There are no plans for any other Victorian Era shows. Moffat feels that it would be less interesting if the mind palace returned there.

3. Learning curves and drugs

Gatiss stated that with 90-minute episodes you “really have to put [Sherlock and Watson] through the ringer.” Moffat added that because of this, Watson has to evolve. Watson can’t keep being amazed by Sherlock. As for Sherlock, “he can’t be the weird scary amoral man we met in the first episode… geniuses learn… he has to learn.”

Sherlock’s drug addiction comes back when he is not working. It’s hinted that the addiction will be a bigger issue this season than in the past.

4. The coat and the hair

There is apparently a big debate every year over changing the iconic coat. Sue Vertue wants to change it, and Steven Moffat wants to keep it. Benedict Cumberbatch dove into the debate stating, “I’m quite hung up on the coat…. but sometimes it has to come off.” The audience reaction was predictable.

Cumberbatch joked that he loved playing Sherlock in the Victorian era because of the slicked back hair. In the modern era it takes forever for his hair to get done. On a serious note, he loved the more straight-laced, clipped version of Sherlock.

5. First ‘Sherlock’ season 4 trailer

The teaser trailer featured this phrase over and over: “Something’s coming. It may be Moriarity, maybe not.” Literally every character we know and love looks like they are scared, angry, or worried on an epic scale.

One of the best moments is Mrs. Hudson saying with supreme venom to Mycroft, “Get out of my house you reptile.” Watch below:

6. Improv and family

There is actually, according to Cumberbatch, very little improvisation on set. It’s about how to do what’s there, and not messing with the script. He firmly believes that what is there is what is needed for the show.

Cumberbatch genuinely loves having his mom and dad play his TV mom and dad. Every now and then he can see his mother struggle to call him “Sherlock” and not “Ben.”

7. Mary in the know

Abbington didn’t know she was an assassin until well into the last season. When she found out, she told partner Martin Freeman, “My God, [the fans] are going to hate me.” Despite this, she loves the flawed characters of the series.

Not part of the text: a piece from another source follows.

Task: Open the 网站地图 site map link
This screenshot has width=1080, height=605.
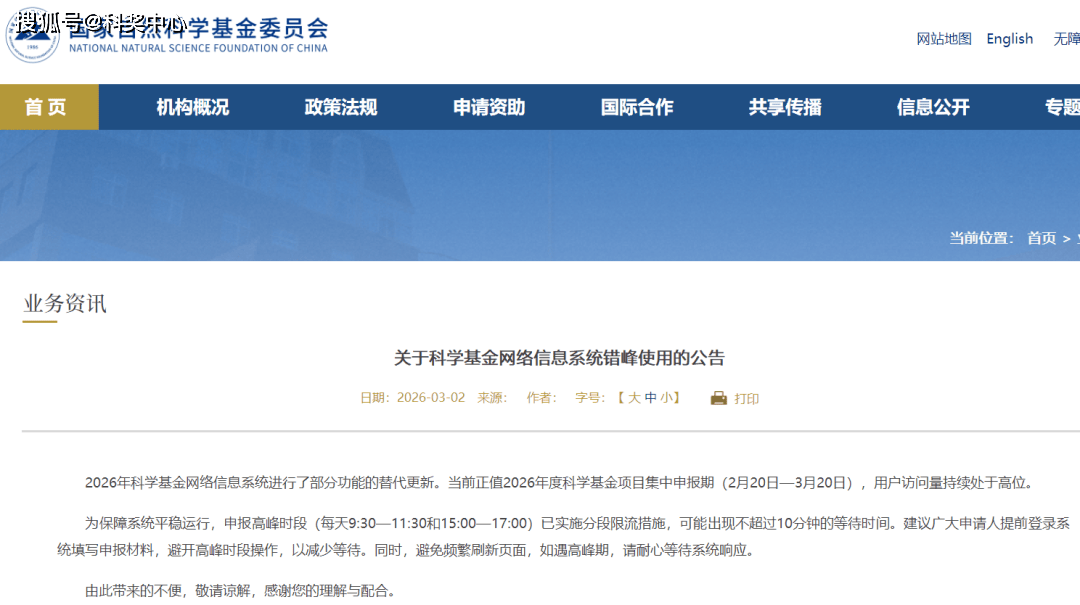Action: (944, 39)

8. When will the series return?

No date was given for either the BBC release date or the PBS release date. We only know that it will premiere in 2017.

9. The dog photo

According to Cumberbatch the dog (depicted above) was a nightmare. “The dog wouldn’t fucking move,” he said. The companion was supposed to drag Sherlock all over London, but the dog didn’t like people, concrete, crowds… really anything about an urban setting.

Moffat and Gatiss resorted to writing a new scene on the spot to account for the lack of the dog’s interest in roaming. According to Gatiss all it did was drool on the concrete.

10. Future seasons?

Touching on the future of the series, Moffat stated, “Why is everybody assuming they survive season 4?” Gatiss joked, “We’re skipping season 5 and doing season 6.”

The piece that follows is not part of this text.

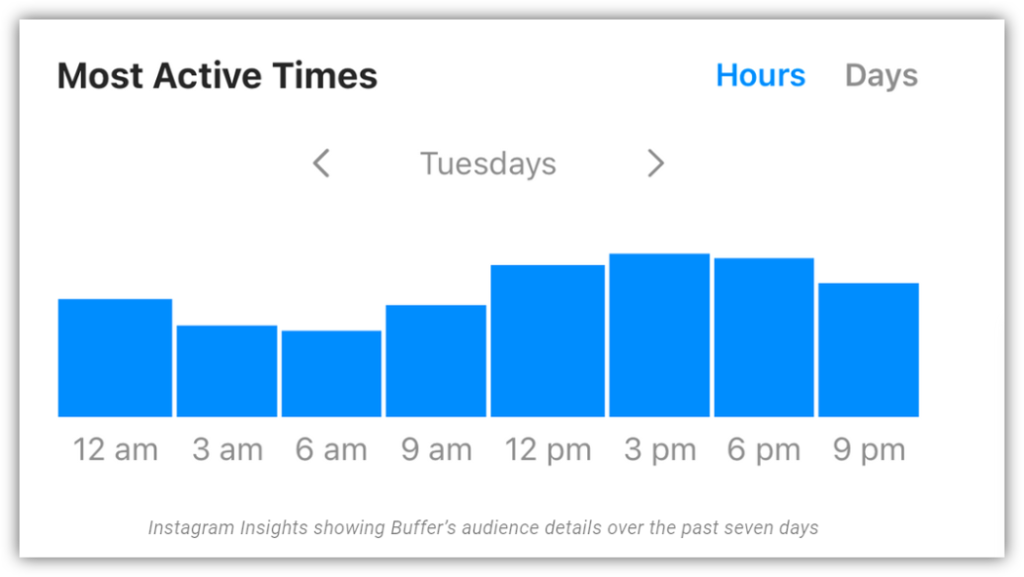Tap the 6 am activity bar
The height and width of the screenshot is (577, 1024).
point(331,374)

Moffat clarified that — contrary to recent reports — he never said that this season would be the last one (He’s right: All he said was the schedules of Cumberbatch and Freeman are only getting more difficult to work with). Gatiss added that they want to do more seasons, and they hope that they are able to.

Sherlock will be back in 2017. What do you think of the first season 4 trailer?